导读：梯度PCR仪因为被扩增的不同DNA片段，其适退火温度事不同，通过设置一系列的梯度退火温度进行扩增，从而一次性PCR扩增，就可以筛选出表达量高的适退火温度，进行有效的扩增。主要用于研究未知DNA退火温度的扩增，这样节约成本的同时也节约了时间。主要用于科研，教学机构。梯度PCR仪，在不设置梯度的情况下也可以做普通PCR扩增。
梯度PCR仪使用注意事项
1、 制备测序模板：PCR仪扩增的产物可以经过低熔点的琼脂糖凝胶电泳纯化回收后，用于序列分析；可经过柱层析纯化，去除PCR仪反应后剩余的dNTP和引物后，用于序列分析。PCR仪产物也可不经纯化直接用于测序，但是这种测序产生的结果较差，建议测序之前应进行PCR产物的纯化。各种标准的质粒制备方法所纯化出的质粒均可作为测序模板使用。用标准方法制备的M13噬菌体、粘粒、λDNA都适合用作测序模板用。但要注意的是反应体系中不应有与引物互补的非目的基因序列，否则将会导致测序实验的失败。
2、 测序引物：测序引物是指合成的与测序模板链特异性互补的寡核苷酸序列。可用α-32P-dATP和T4多聚核苷酸激酶对引物的5‘端进行标记，反应体系中引物、激酶和α-32P-dATP要保持在佳的比例，以得到高比活性的标记引物；也可用α-32P-dATP标记新合成的DNA链。引物的浓度不宜高，否则容易形成引物二聚体，或产生非特异性的扩增引物。

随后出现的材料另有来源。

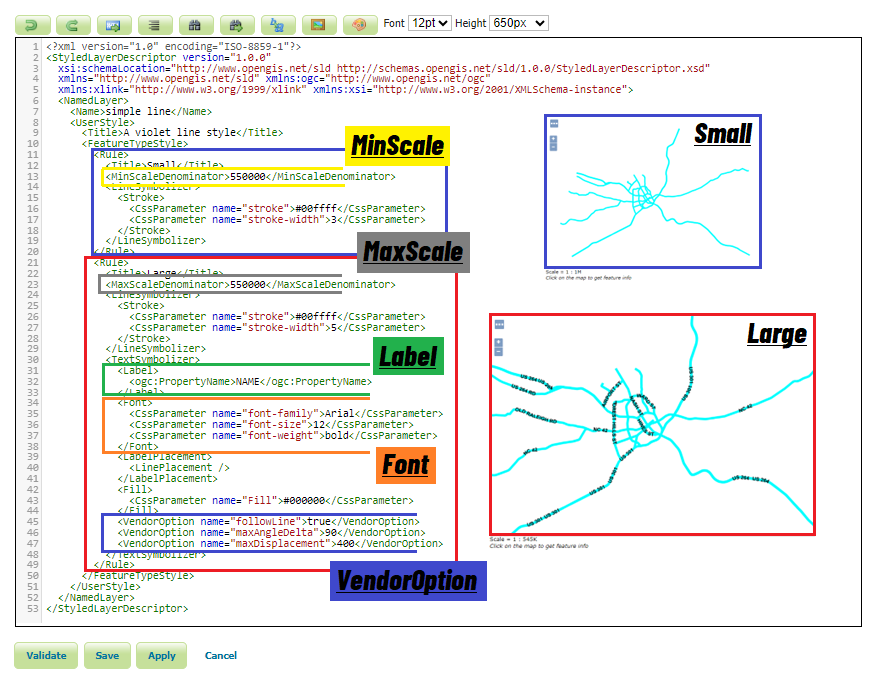Click the blue A-b text tool icon

[x=276, y=22]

3、 酶：各种缺乏3‘—5‘端外切活性的耐热DNA聚合酶都可以用于循环测序，其中TaqDNA聚合酶在DNA测序中为常用。虽然应用PCR循环测序法能够简单、快速的进行基因序列的测定，但仍未能适应大规模DNA序列测定的需要，而PCR循环测序法、荧光标记和自动测序仪的联合使用成为大规模基因组测序的主要技术。该技术是采用荧光标记引物或双脱氧核苷三磷酸，反应产物经聚丙烯酰胺凝胶电泳后，经特定的DNA序列分析仪和分析系统处理待测的DNA序列。它的应用减轻了DNA序列测定的工作量，提高了测序的效率。
梯度PCR仪设计引物应遵循以下原则：
①引物长度： 15-30bp，常用为20bp左右。
②引物扩增跨度： 以200-500bp为宜，特定条件下可扩增长至10kb的片段。
③引物碱基：G+C含量以40-60%为宜，G+C太少扩增效果不佳，G+C过多易出现非特异条带。ATGC随机分布，避免5个以上的嘌呤或嘧啶核苷酸的成串排列。

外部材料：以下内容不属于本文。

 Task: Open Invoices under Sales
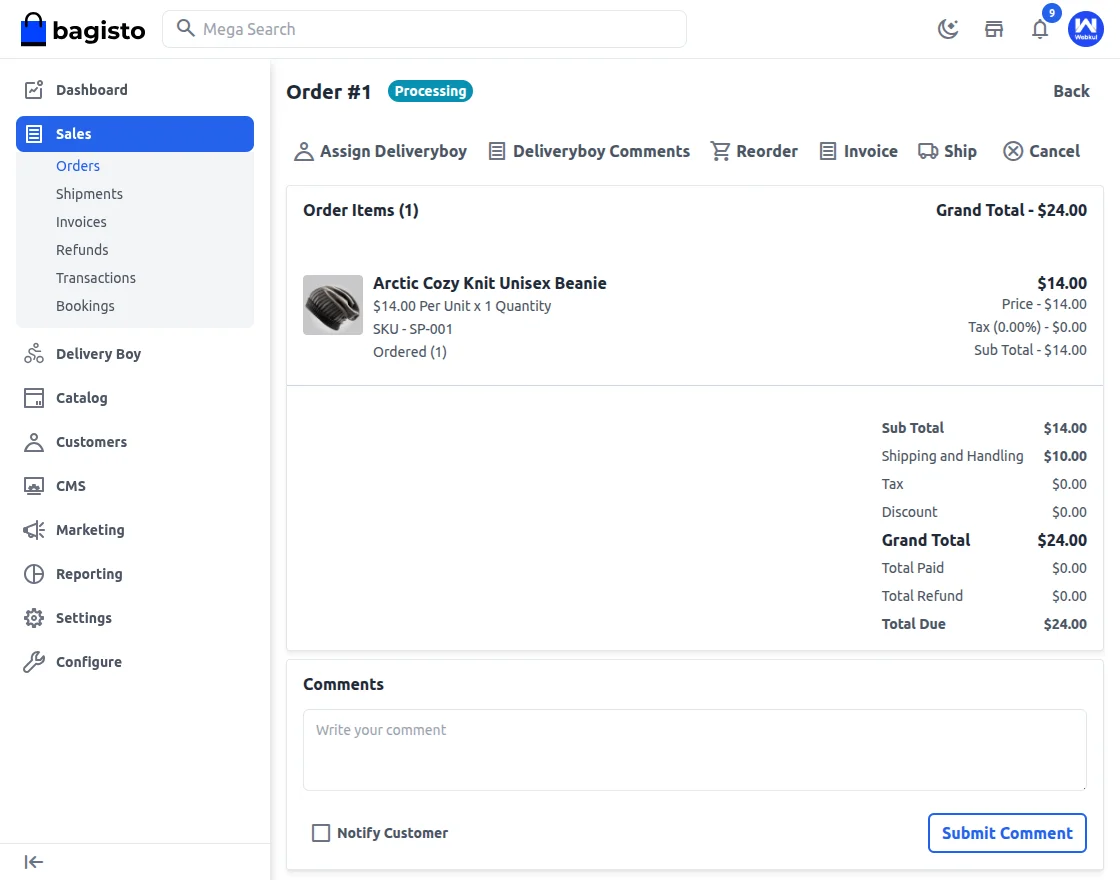(81, 222)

④避免引物内部出现二级结构，避免两条引物间互补，特别是3’端的互补，否则会形成引物二聚体，产生非特异的扩增条带。
⑤引物3’端的碱基，特别是末及倒数第二个碱基，应严格要求配对，以避免因末端碱基不配对而导致PCR失败。
⑥引物中有或能加上合适的酶切位点，被扩增的靶序列有适宜的酶切位点，这对酶切分析或分子克隆很有好处。
⑦引物的特异性：引物应与核酸序列数据库的其它序列无明显同源性。